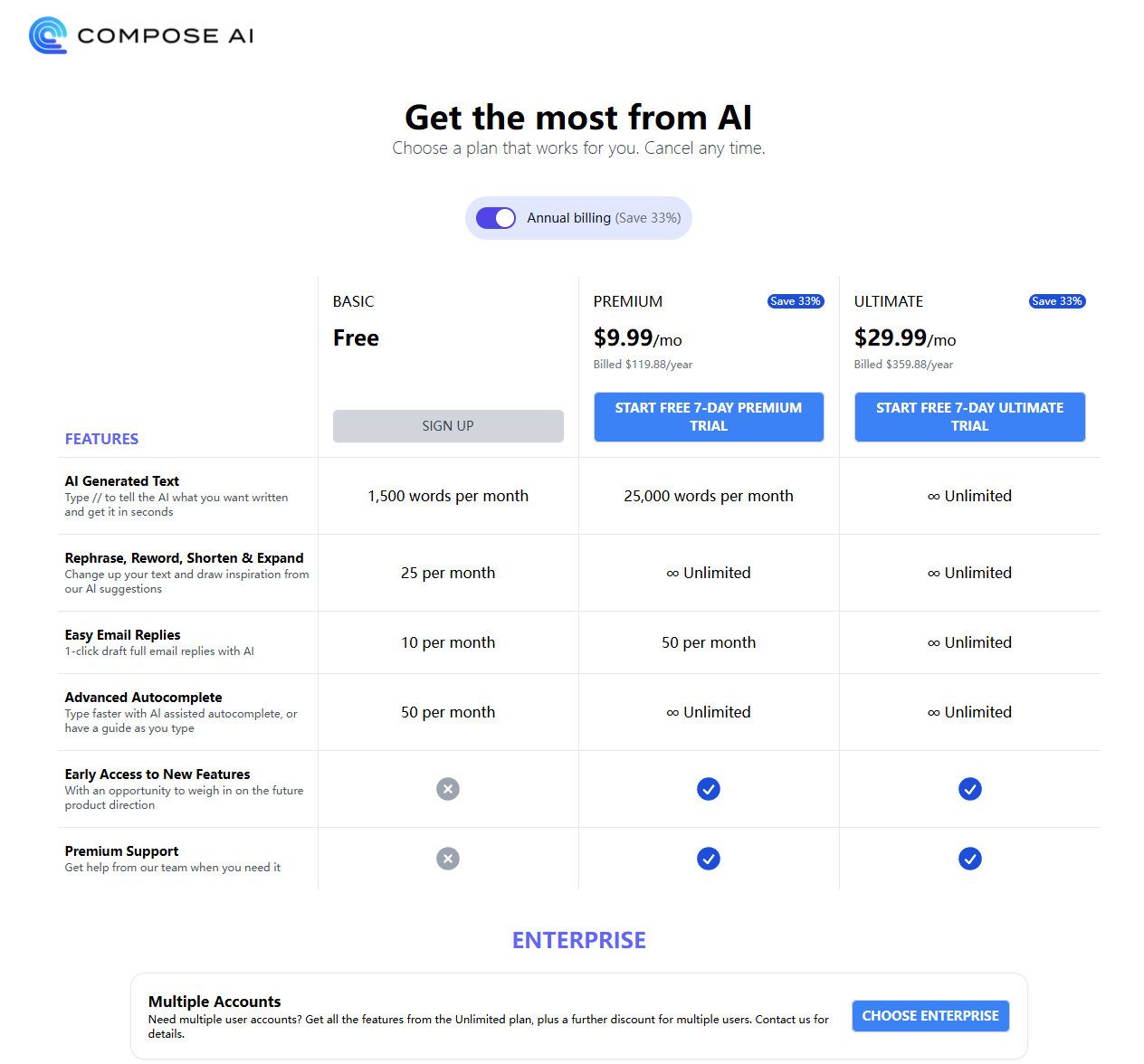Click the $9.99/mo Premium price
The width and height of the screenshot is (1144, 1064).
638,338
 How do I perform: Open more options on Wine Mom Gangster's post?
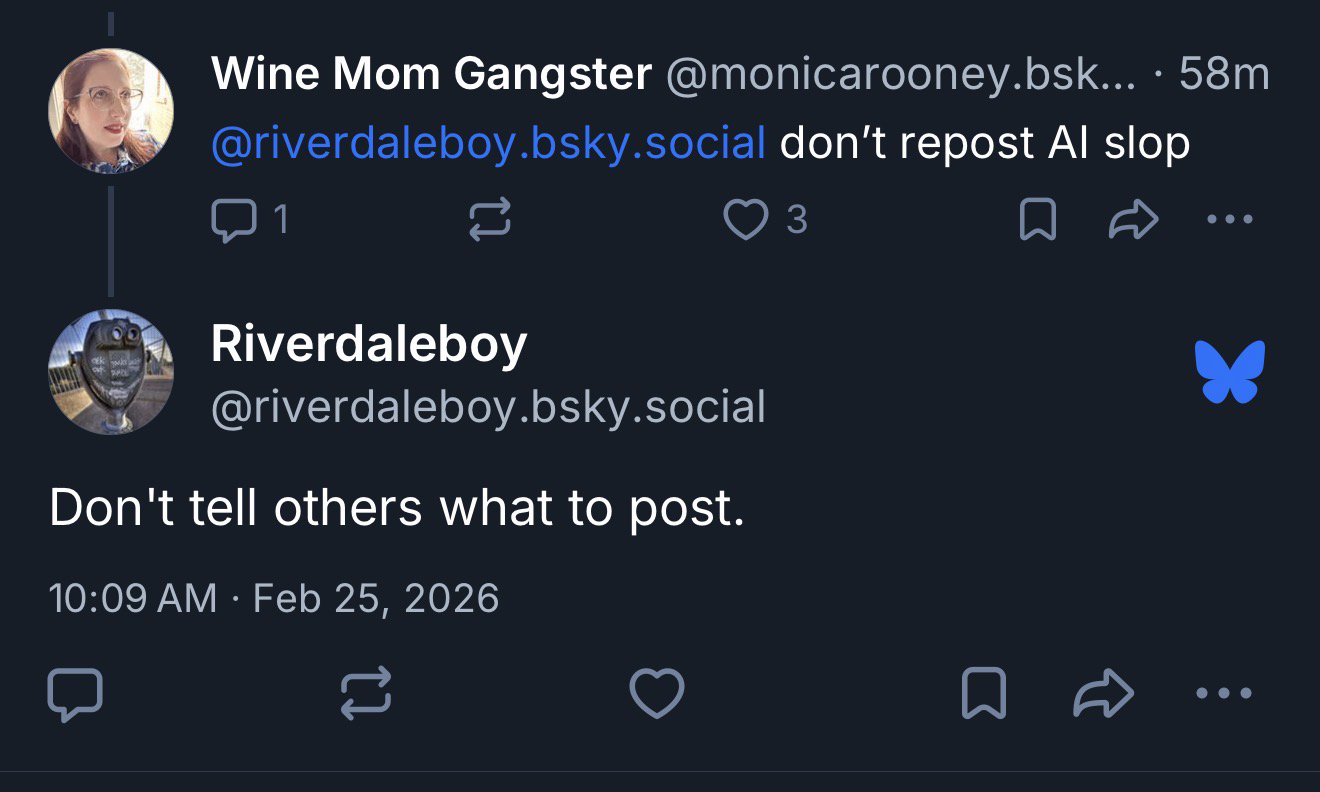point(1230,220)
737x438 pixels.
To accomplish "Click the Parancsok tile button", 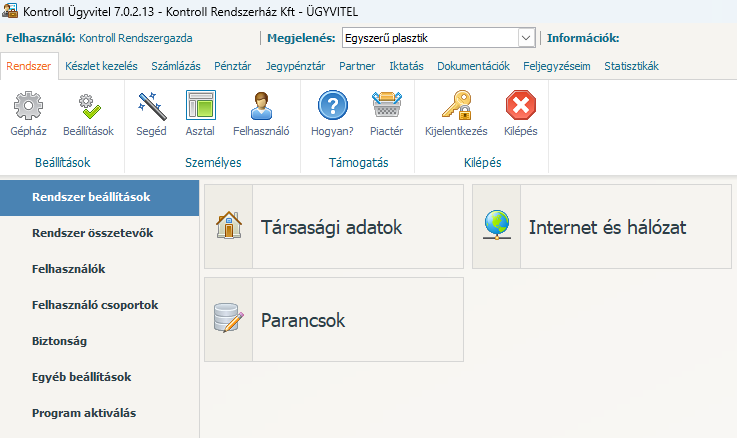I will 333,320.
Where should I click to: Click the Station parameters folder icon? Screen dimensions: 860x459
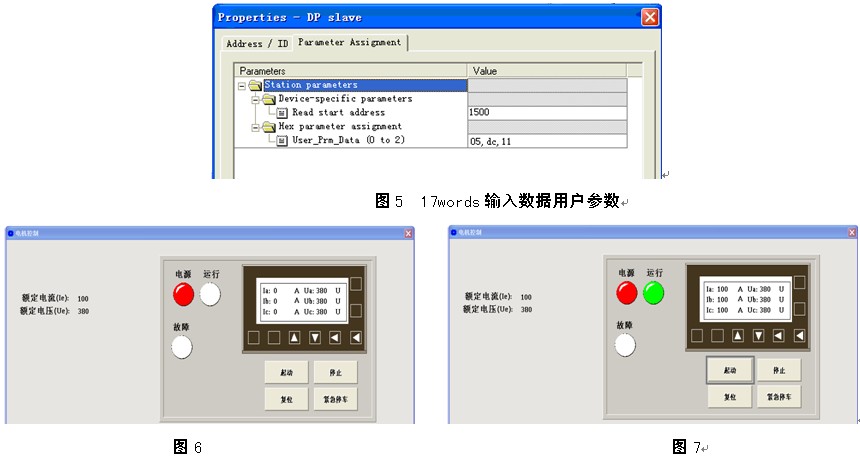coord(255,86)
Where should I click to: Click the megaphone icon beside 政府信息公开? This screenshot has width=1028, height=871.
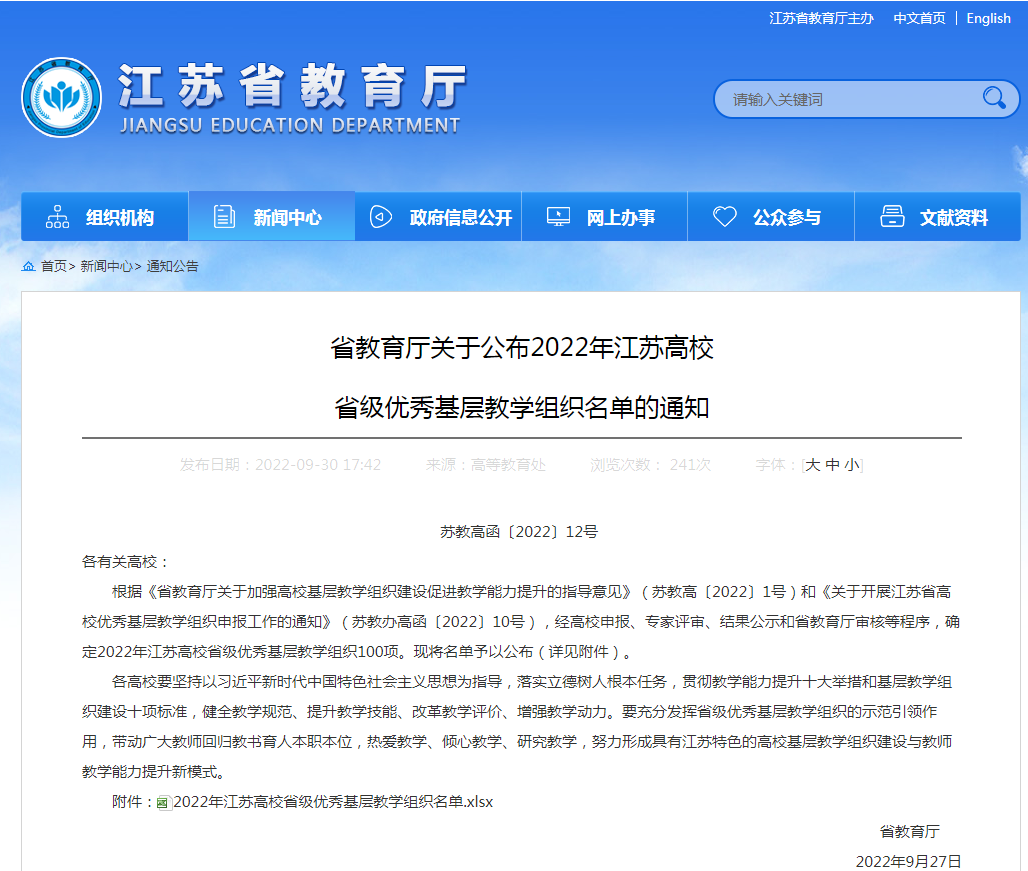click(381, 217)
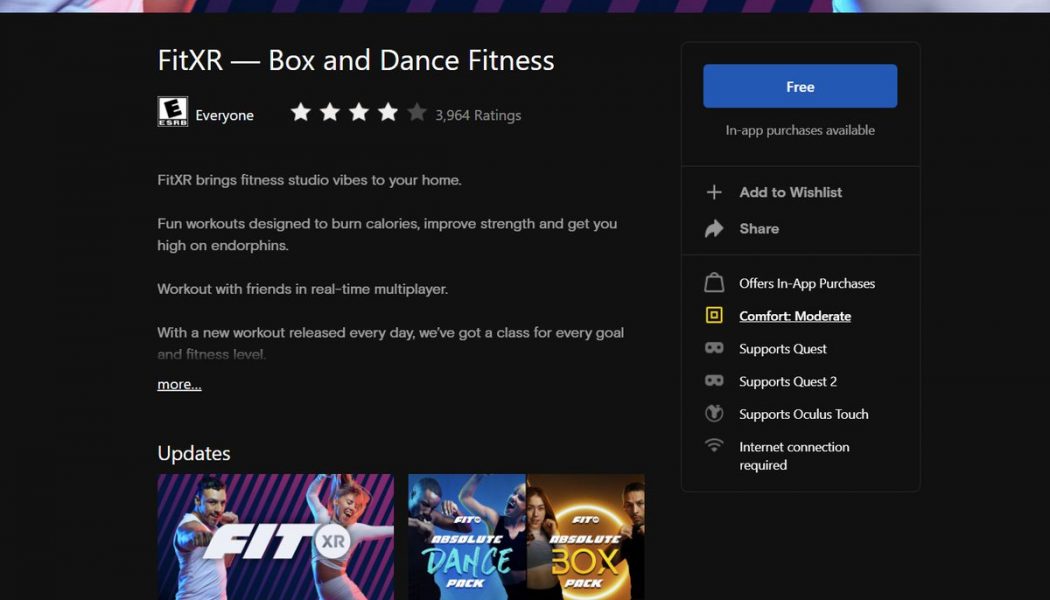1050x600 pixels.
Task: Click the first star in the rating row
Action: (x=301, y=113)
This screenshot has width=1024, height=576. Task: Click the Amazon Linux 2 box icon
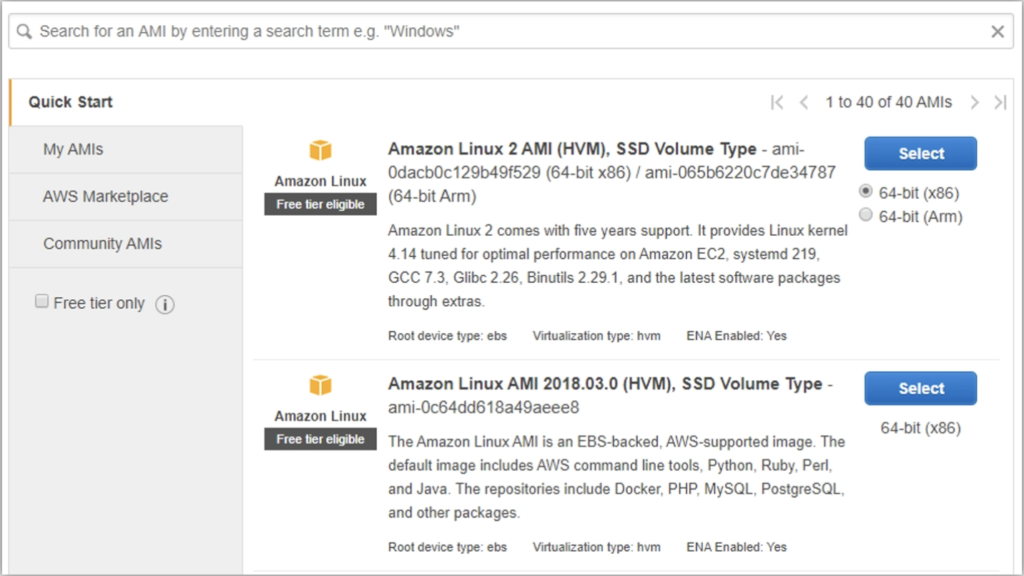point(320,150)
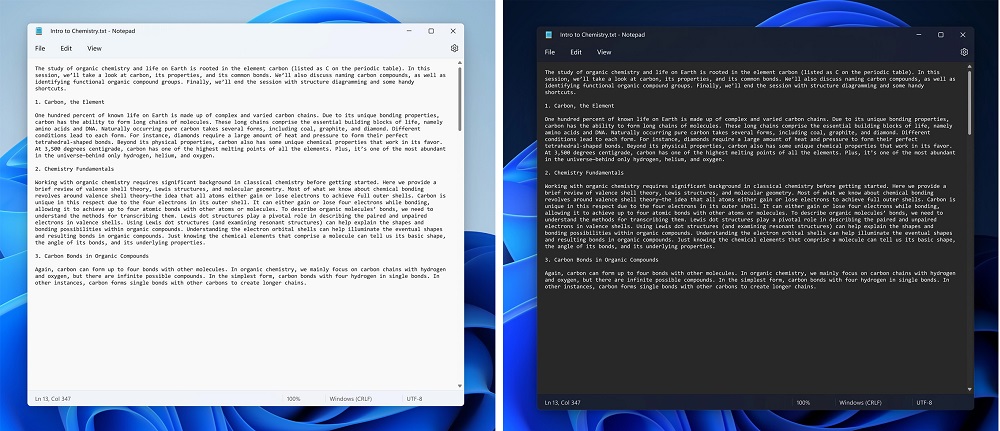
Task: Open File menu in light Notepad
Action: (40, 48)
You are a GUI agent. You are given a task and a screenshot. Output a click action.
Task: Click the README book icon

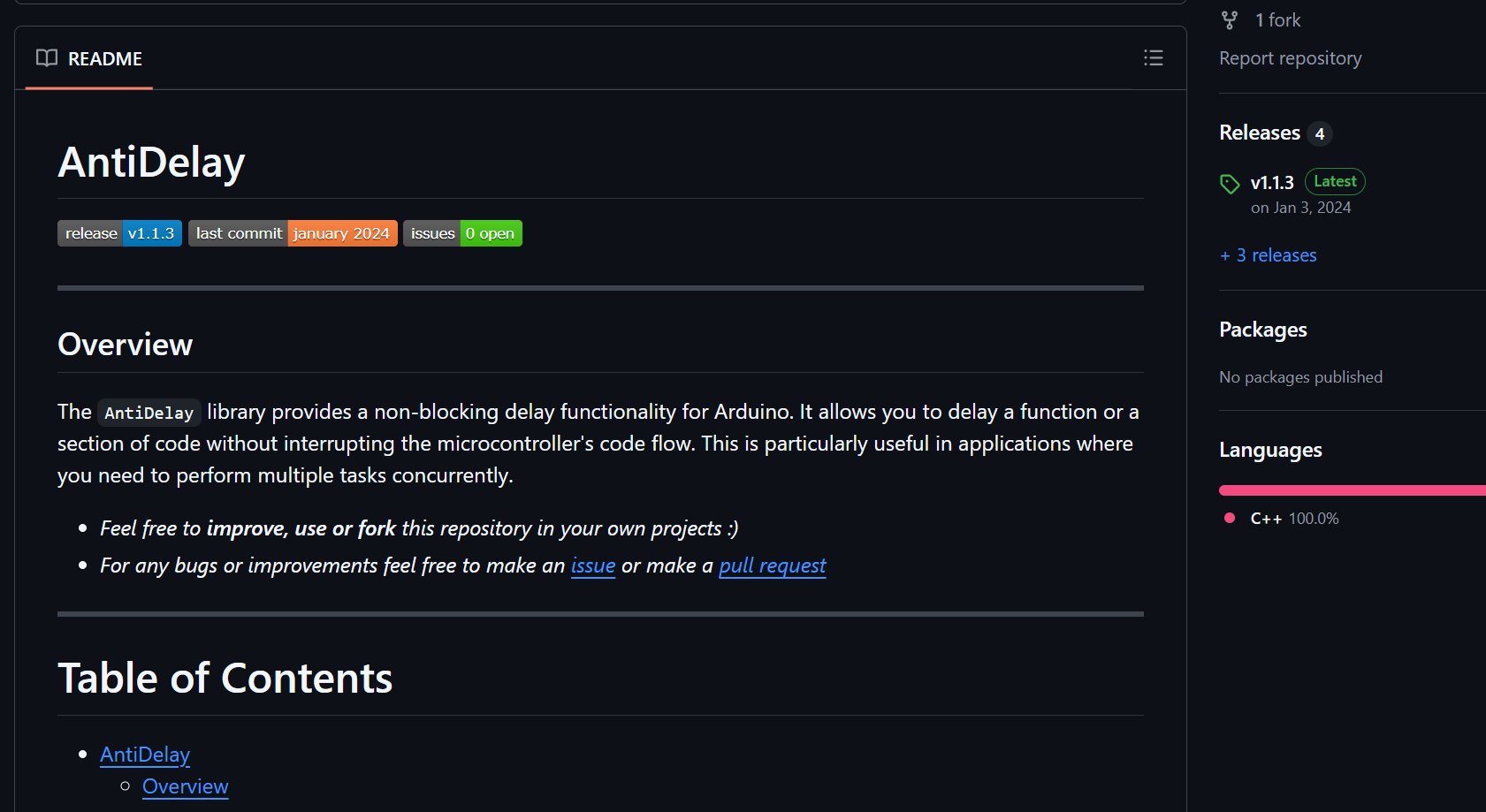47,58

· · · · · · ·

Repeat exactly the lines in the entries from the one containing "Where should I click to: Click the Station" to the final line, inclusive, and nothing beyond them; skip pictures.

Where should I click to: Click the Station parameters folder icon? Screen dimensions: 860x459
coord(255,86)
Where should I click to: Click the megaphone icon beside 政府信息公开? This screenshot has width=1028, height=871.
click(381, 217)
1050x600 pixels.
Task: Click the first star in the rating row
Action: (x=301, y=113)
This screenshot has width=1024, height=576. Task: Click the Amazon Linux 2 box icon
point(320,150)
Task: Open File menu in light Notepad
Action: (40, 48)
You are a GUI agent. You are given a task and a screenshot. Output a click action.
Task: Click the README book icon

47,58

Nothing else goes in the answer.